I have to do it though, any alternative now would involve lots of hassle. So I set off determined to just look at my feet if the vertigo gets too bad.

I have not gone far when a car horn right behind me makes me jump. A white van is driving up the cycle/walkway, very slowly, presumably to check it. The two men smile at me and drive on.

It is not until the bridge gets over the water that it becomes really nerve racking, though. There is a very pronounced rise, almost as if the bridge was a low hill, which seems strange but is obviously a function of the fact it is so big and a suspension bridge.

The views to the west are spectacular now. I can see mountains in the distance. I think Ben Lomond and some pointy peaks that must, I think, be the Arrochar Alps. They seem further south than I would expect, due west of me.  But there is nothing that big or pointed to the south of them apart from Goat Fell on Arran and they are clearly not that.

Every now and then I stop to take a photo but it is uncomfortable. Big lorries make the bridge wobble beneath my feet. When I am walking this is not very noticable but as soon as I stop it feels like earthquake tremors.

So I press on. Glad to reach the first of the suspension pylons. I think there must be about a kilometer between them, looking at the map so time myself to check and take my mind of the height and wobbling. Worse, the wind gets up now I am well over the water. It is not too bad but a good deal stronger than it was. I just hope it is not going to get any worse.

A few cyclists pass me. Mostly serious sorts in lycra, heads down and whizzing over the bridge.

Walk on. Wow that view is good. Must take a photo. Stop. wobble, wobble. Shit, I don't like that. Snap. Walk on. Shit, fantastic, if that is the Arrochar Alps where is The Cobbler? Stop. Wobble, wobble. Shit, I really don't like that. Walk on. Is that wind getting stronger? That is a fucking long way down. No, don't look you idiot! Just walk on. But that view really is fantastic. Stop, wobble, wobble, wobble, snap, snap... Shit, I don't like that...

At last I reach the summit and then, after a bit more walking on, stopping and wobbling, begin to descend. North Queensferry looks inviting, a steep promontory clothed in green trees.  I must admit I will be glad to be on that solid land.

Up ahead I see a figure. The first walker I have met on this bridge crossing. It is a woman on her own. She gives me a terse nod and plods on. She doesn't look as if she likes this any more than I do.

I reach the second pylon at last and my timings suggest that a kilometer between them is right. On the last stretch now I see more figures on the footpath. A family of three: man woman and teenage girl. When we meet I say hello and they completely ignore me, trudging on across the bridge in the sunset. Strange.

And then at last I am on dry land again. The wind has dropped away to nothing and I am in sunshine. And have walked my way, as a sign helpfully confirms, from London to Fife.

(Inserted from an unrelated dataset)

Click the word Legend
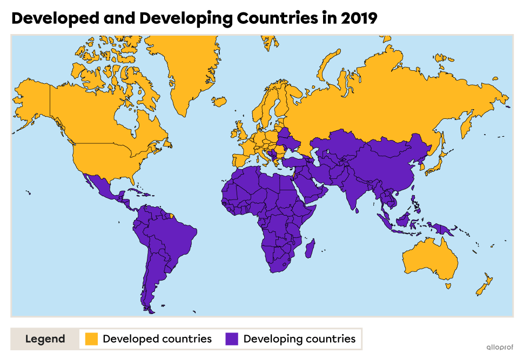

The walk to the station involves going down hill, under the bridge which gives a good view of the railway bridge, and then down to the sea level.

I see a curlew looking for food on the shore and try taking a few photos. The light has faded greatly and I can hardly see it but I try a few shots to check out the capabilities of the new camera.

Then I have to grind up a horribly steep little hill. A train goes over as I do so and I wonder if that means I will be stuck, as North Queensferry is a tiny place, for a long time waiting for the next one.

But when I get to the station it turns out that the next train is in about five minutes. Strange but I am not complaining.

Soon I am whizzing back across the Firth trying to take photos of the road bridge through the dirty train window as a friendly guard waits patiently to sell me a ticket. And in no time I am getting off at Haymarket and finding the bus stop.

Back at Susan and Nick's, Susan is cooking chicken. I have a gorgeous bath, eat very good chicken and drink a bit too much red wine, still a bit knocked out by the experience of walking over the bridge.

OK, it had its boring bits, I might have found a more interesting route out of Edinburgh, but that was a truly spectacular day.